The batch scoring example in this tutorial uses only one pipeline step.

## Configure workspace and create a datastore
Create a workspace object from the existing Azure Machine Learning workspace.

In [None]:
from azureml.core import Workspace
ws = Workspace.from_config()

Note: This code snippet expects the workspace configuration to be saved in the current directory or its parent.

## Create a datastore for sample images

get the ImageNet evaluation public data sample from the sampledata public blob container. Call register_azure_blob_container() to make the data available to the workspace under the name images_datastore. Then, set the workspace default datastore as the output datastore. Use the output datastore to score output in the pipeline.

In [None]:
from azureml.core.datastore import Datastore

batchscore_blob = Datastore.register_azure_blob_container(ws, 
                      datastore_name="images_datastore", 
                      container_name="sampledata", 
                      account_name="pipelinedata", 
                      overwrite=True)

def_data_store = ws.get_default_datastore()

## Create dataset objects
When building pipelines, Dataset objects are used for reading data from workspace datastores, and PipelineData objects are used for transferring intermediate data between pipeline steps.

In this scenario, you create Dataset objects that correspond to the datastore directories for both the input images and the classification labels (y-test values). You also create a PipelineData object for the batch scoring output data.

In [None]:
from azureml.core.dataset import Dataset
from azureml.pipeline.core import PipelineData

input_images = Dataset.File.from_files((batchscore_blob, "batchscoring/images/"))
label_ds = Dataset.File.from_files((batchscore_blob, "batchscoring/labels/"))
output_dir = PipelineData(name="scores", 
                          datastore=def_data_store, 
                          output_path_on_compute="batchscoring/results")

Register the datasets to the workspace if you want to reuse it later. This step is optional.

In [None]:
input_images = input_images.register(workspace = ws, name = "input_images")
label_ds = label_ds.register(workspace = ws, name = "label_ds")
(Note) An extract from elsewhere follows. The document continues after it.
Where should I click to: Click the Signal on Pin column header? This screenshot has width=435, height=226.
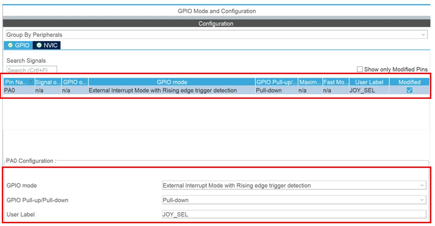pos(48,82)
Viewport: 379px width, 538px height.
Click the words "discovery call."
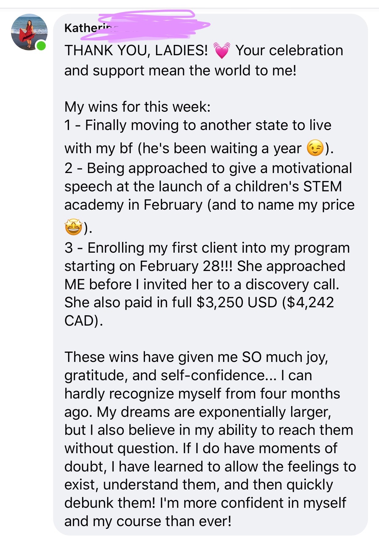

## Download and register the model

Download the pretrained Tensorflow model to use it for batch scoring in a pipeline. First, create a local directory where you store the model. Then, download and extract the model.

In [None]:
import os
import tarfile
import urllib.request

if not os.path.isdir("models"):
    os.mkdir("models")
    
response = urllib.request.urlretrieve("http://download.tensorflow.org/models/inception_v3_2016_08_28.tar.gz", "model.tar.gz")
tar = tarfile.open("model.tar.gz", "r:gz")
tar.extractall("models")

Next, register the model to your workspace, so you can easily retrieve the model in the pipeline process. In the register() static function, the model_name parameter is the key you use to locate your model throughout the SDK.

In [None]:
from azureml.core.model import Model
 
model = Model.register(model_path="models/inception_v3.ckpt",
                       model_name="inception",
                       tags={"pretrained": "inception"},
                       description="Imagenet trained tensorflow inception",
                       workspace=ws)

## Attach the remote compute target
Machine learning pipelines can't be run locally, so you run them on cloud resources or remote compute targets. A remote compute target is a reusable virtual compute environment where you run experiments and machine learning workflows.
<br><br>
Update compute target name in cell below before executing it.

In [None]:
compute_target = ws.compute_targets['CPU-Cluster-XX']

## Write a scoring script

To do the scoring, create a batch scoring script called batch_scoring.py, and then write it to the current directory. The script takes input images, applies the classification model, and then outputs the predictions to a results file.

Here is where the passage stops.